Rose Planting: What to Know
There are garden accents that are just considered to be universal, so long as a garden is large enough. For example, a wall water fountain, garden statuary, specific plants and flowers are all examples of beautiful items to add to a setting. One specific example is the rose.
Roses take a major toll on the soil, meaning they must be deeply trenched before the beds are planted, making sure to treat the soil liberally with manure or fertilizer. Clay soil is not essential for roses, as they will thrive in any soil, so long as it is supplied with the proper fertilizer matter.
Be sure to remember that in lighter soils, the fertilizer wash out much faster than in heavy soils. If proper attention is not given, the roses may starve. If your soil is light and sandy, you may consider the addition of a heavier material to add tenacity and quality to the soil. Consider using a cow manure fertilizer. If the soil is made on turf, dig in the sods, and add any decaying vegetation you may have.
If the ground is heavy, it may be necessary to drain the bed. This can be done by digging out the soil to about three feet, then adding rubble or brick rubbish, and replacing the soil. The beds should be brought above the level of the ground. These types of preparation are the best ways to ensure the success of your roses.
Roses need to be planted in the autumn, usually between mid-October and the end of November. If the weather is mild, it is possible to plant later. The planting of a rose needs to be carefully done. Holes should be dug of ample size so that the bottom is a dome shape. The rose roots need to be separated and distributed over the hole.
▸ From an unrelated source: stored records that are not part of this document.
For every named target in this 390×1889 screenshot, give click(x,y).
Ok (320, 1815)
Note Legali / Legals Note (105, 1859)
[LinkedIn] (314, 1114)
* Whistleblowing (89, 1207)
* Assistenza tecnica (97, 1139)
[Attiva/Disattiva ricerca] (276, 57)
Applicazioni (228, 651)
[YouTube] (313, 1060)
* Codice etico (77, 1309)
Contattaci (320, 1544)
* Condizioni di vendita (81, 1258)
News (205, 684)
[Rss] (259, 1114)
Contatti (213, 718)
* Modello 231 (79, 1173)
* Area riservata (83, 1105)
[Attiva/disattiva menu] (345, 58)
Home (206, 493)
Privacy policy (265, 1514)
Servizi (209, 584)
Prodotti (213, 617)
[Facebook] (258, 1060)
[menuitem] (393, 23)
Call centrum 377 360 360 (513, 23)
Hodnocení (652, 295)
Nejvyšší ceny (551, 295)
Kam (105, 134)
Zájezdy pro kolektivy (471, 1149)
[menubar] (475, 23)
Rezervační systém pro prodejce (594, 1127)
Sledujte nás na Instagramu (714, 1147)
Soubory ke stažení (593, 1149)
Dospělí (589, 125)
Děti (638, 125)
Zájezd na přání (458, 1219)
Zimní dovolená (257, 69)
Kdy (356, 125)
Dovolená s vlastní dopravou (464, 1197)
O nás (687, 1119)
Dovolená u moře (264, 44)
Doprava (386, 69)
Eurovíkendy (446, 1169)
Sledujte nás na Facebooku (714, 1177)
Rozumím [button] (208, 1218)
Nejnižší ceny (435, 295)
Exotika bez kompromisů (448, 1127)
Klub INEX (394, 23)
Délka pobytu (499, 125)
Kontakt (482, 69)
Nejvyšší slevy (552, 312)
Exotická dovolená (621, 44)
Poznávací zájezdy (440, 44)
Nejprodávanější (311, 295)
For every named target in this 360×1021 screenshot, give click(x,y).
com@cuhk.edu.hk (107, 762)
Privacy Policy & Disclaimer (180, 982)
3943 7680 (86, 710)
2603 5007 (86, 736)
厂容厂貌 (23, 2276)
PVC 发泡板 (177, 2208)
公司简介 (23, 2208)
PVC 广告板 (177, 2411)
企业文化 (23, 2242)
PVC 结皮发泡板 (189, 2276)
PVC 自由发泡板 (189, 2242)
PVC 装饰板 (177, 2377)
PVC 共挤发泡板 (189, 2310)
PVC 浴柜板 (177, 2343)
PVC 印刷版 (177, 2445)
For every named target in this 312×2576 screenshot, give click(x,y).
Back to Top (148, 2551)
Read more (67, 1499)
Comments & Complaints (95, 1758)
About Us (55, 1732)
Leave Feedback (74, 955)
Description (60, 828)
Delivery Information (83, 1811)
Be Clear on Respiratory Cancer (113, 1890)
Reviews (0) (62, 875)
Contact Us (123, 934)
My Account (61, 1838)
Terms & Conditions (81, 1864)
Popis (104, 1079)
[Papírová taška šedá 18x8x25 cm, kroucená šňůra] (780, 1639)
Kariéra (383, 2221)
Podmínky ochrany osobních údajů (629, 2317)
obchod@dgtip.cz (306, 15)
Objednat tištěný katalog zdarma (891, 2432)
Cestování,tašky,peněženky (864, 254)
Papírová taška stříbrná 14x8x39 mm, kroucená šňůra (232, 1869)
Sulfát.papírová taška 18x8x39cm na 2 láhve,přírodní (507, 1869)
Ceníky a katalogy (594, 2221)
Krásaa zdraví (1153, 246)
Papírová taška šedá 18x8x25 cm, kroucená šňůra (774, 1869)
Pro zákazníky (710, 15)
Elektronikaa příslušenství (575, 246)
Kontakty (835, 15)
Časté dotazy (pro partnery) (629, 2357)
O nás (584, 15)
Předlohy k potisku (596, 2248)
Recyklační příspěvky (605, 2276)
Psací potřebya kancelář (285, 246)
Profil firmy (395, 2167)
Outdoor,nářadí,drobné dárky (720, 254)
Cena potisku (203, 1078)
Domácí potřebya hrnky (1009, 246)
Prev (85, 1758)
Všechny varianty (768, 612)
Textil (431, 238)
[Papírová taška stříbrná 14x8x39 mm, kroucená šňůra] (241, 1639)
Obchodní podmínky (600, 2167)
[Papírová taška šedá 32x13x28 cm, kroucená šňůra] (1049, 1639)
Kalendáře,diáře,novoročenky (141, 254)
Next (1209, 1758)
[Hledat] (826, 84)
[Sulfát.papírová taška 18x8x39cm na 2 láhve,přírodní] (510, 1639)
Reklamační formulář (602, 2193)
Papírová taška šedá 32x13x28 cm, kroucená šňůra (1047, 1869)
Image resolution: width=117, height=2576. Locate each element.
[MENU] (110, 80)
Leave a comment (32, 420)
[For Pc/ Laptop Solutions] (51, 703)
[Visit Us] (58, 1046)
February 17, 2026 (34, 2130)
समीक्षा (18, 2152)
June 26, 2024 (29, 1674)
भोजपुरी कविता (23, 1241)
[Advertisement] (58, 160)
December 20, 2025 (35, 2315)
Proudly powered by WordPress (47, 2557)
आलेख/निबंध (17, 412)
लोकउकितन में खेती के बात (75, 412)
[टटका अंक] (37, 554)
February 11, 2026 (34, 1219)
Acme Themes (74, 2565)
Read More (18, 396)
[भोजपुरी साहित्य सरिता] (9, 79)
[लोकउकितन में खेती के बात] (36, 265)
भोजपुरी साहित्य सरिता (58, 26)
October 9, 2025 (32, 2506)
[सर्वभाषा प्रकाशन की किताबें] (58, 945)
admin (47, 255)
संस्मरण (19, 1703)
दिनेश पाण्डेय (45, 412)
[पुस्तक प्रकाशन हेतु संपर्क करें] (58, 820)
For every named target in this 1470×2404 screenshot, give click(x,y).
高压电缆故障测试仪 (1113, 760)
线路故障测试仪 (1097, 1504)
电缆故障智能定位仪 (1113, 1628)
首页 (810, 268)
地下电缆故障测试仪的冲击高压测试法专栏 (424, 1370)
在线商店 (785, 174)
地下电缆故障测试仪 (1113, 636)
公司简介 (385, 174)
A fine soils needs to be placed over the roots, with the stem moving up and down to penetrate among the roots. You can then add the rest of the soil and firmly ram it down. Do not heap the soil around the stem, but rather leave it a little depressed to aide with watering.
Although experiments have shown that placing the roots has not really value, this does help to anchor the plant to the soil. This allows it to stand up against heavy winds much better. If there is no rain to water the plants after they have been planted, be sure to water one week after planting. You can also add mulching at this point to protect your roses from frost.
Be sure not to crowd your roses to closely together. Standard roses should be three feet apart, and rose buses should be two feet apart. Remember standards that grow over three feet can create a lanky bent specimen, so it is often suggested to use species that do not grow as tall. Standards look better in groups, rather than a single file line, unless you are trying to mark a line.
As to which plants to plant in your rose garden, that decision is totally up to you. You can create beds of different colored roses, or make each bed a specific color. Often, in less formal gardens, harmonizing or contrasting different colored roses is a good idea. The range of rose colors is so great it is hardly possible to go wrong with your decision.
When it comes to hues, magenta varieties go best with whites and yellows. It is best not have a large proportion of white roses in one area, but better to have a selection of colors. Roses can be used in beds alone, in the front part of a border, or between standards when the climate allows.